= TASK OBJECTIVE =
The lines to copy are those in the listing below that contain the word "computer".
[Start of section]
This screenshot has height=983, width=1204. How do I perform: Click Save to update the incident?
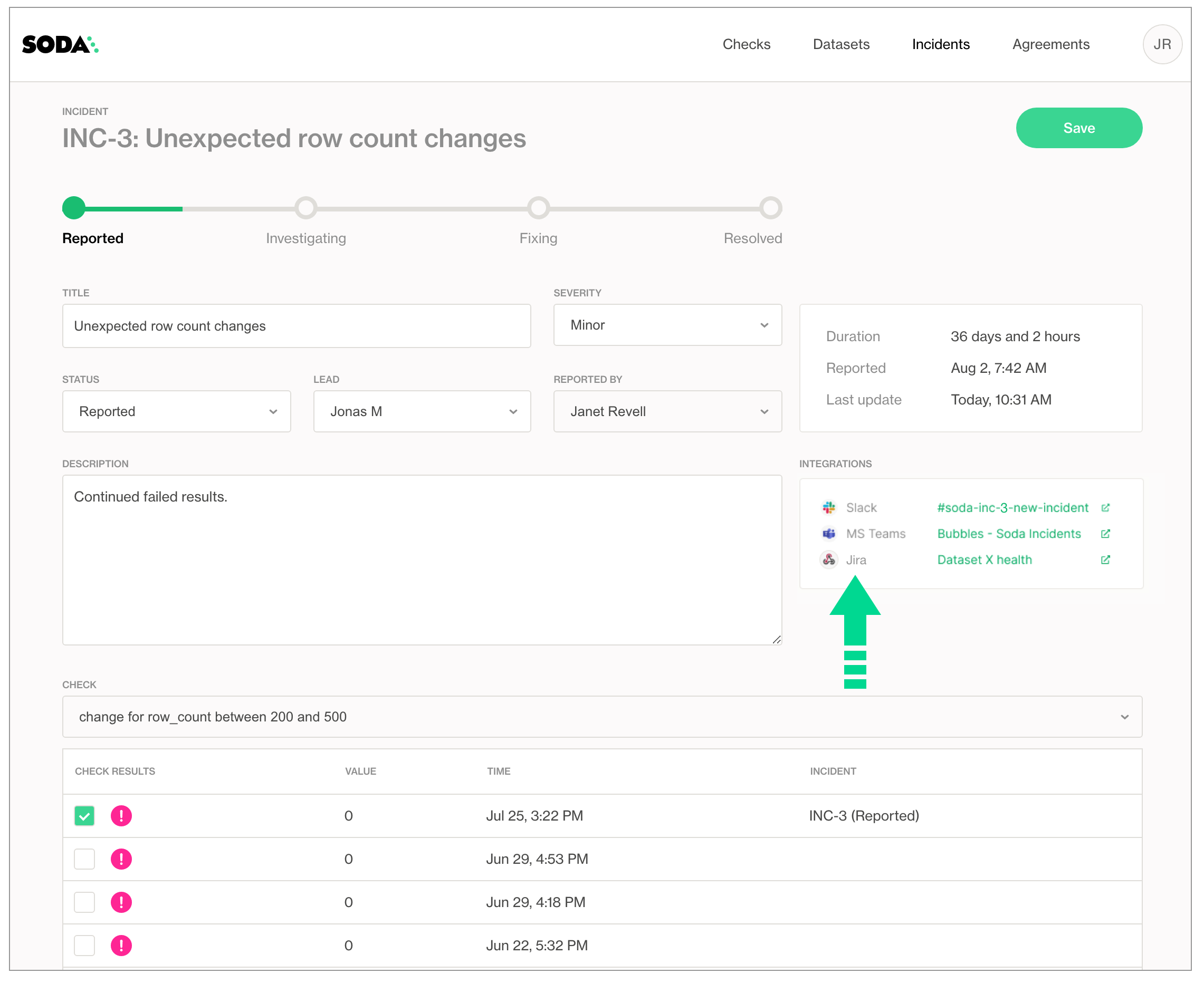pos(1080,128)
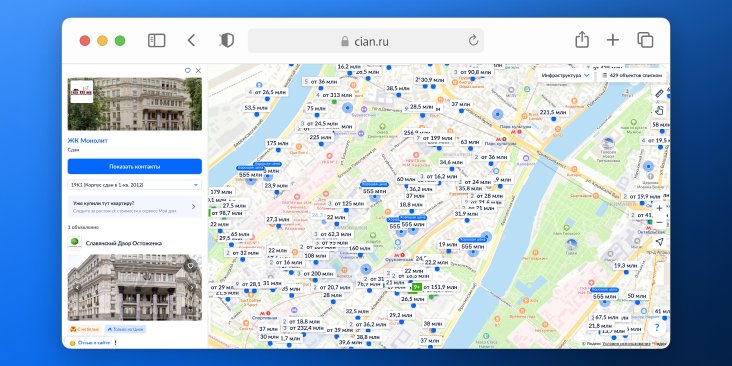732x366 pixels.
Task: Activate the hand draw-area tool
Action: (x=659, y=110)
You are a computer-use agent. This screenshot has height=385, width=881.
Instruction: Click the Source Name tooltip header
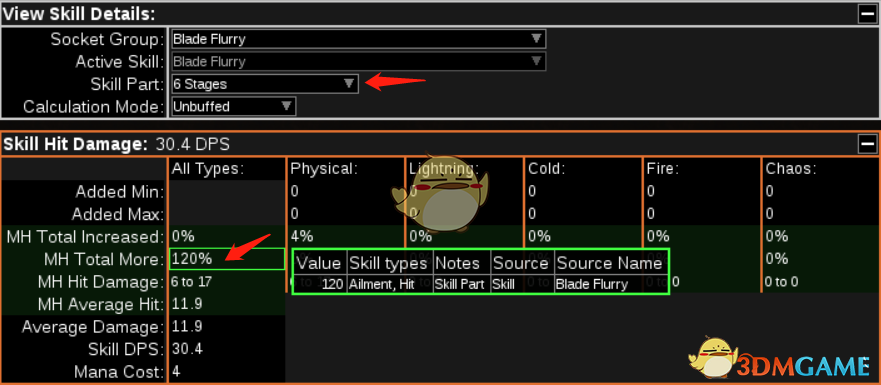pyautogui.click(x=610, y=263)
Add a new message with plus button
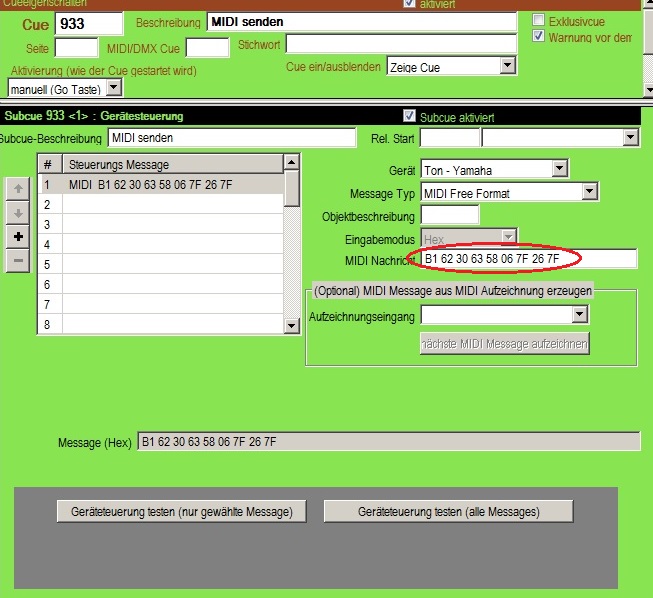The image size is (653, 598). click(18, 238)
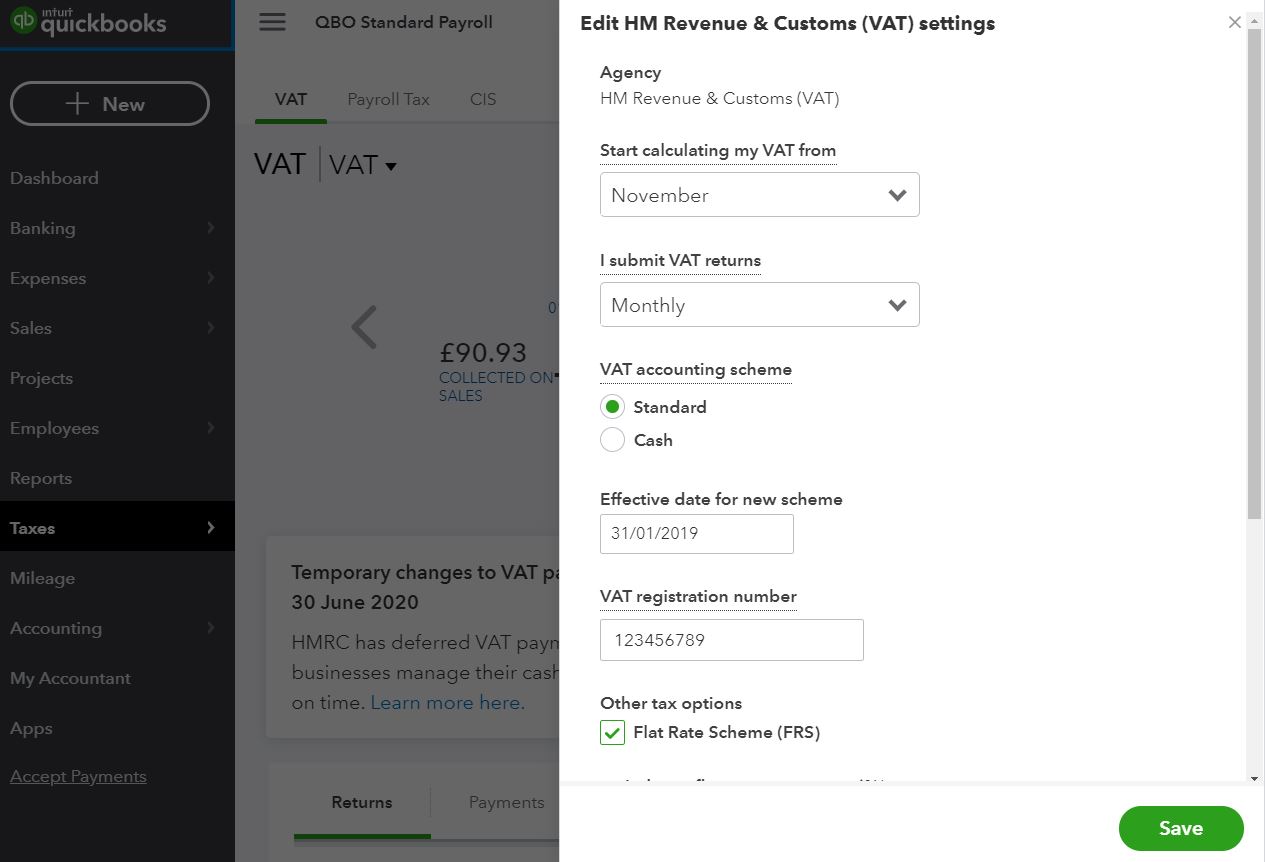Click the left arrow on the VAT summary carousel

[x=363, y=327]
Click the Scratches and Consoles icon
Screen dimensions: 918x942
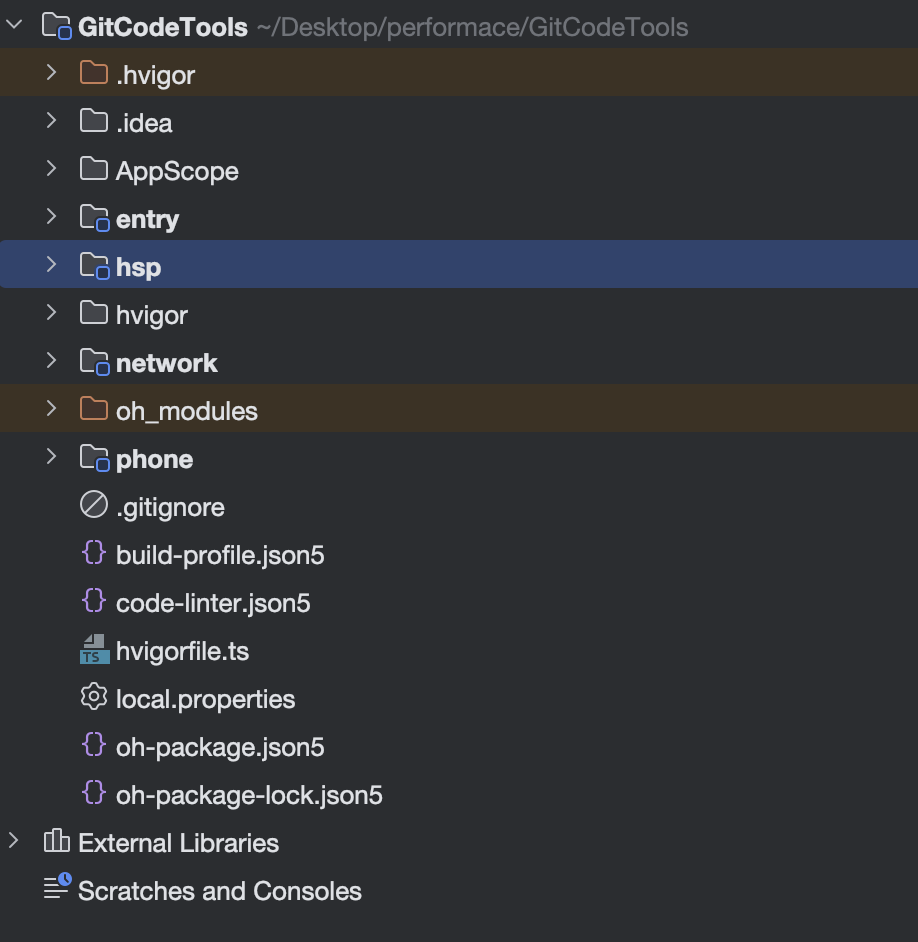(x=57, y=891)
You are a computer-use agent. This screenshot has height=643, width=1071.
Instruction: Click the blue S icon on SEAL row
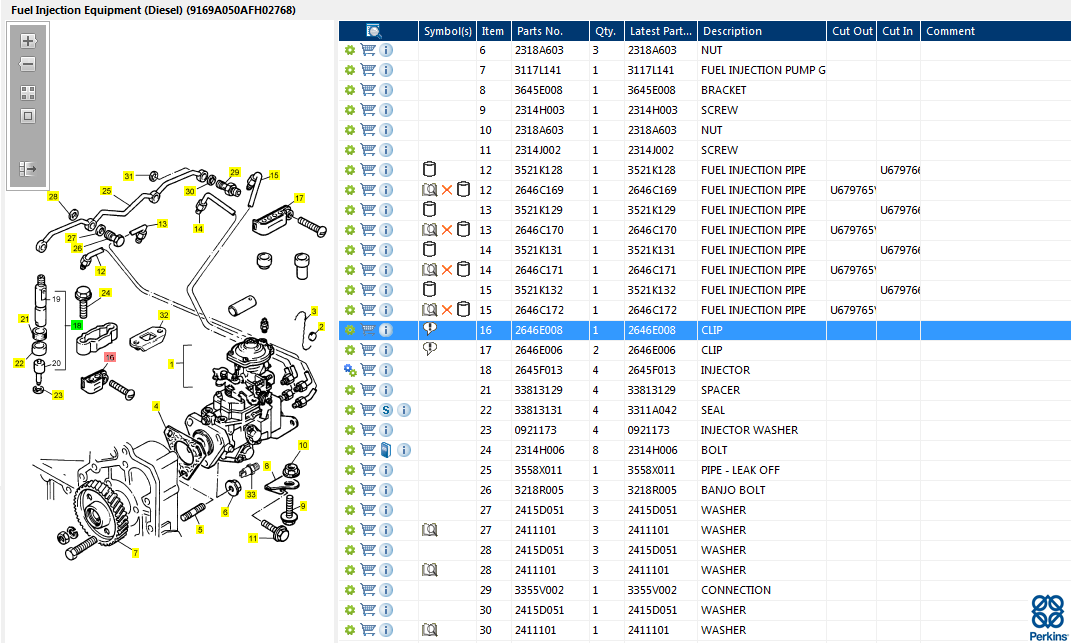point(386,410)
[End of section]
= ANSWER BELOW =
You are a computer-use agent. This screenshot has height=385, width=881.
You are a computer-use agent. This screenshot has height=643, width=1071.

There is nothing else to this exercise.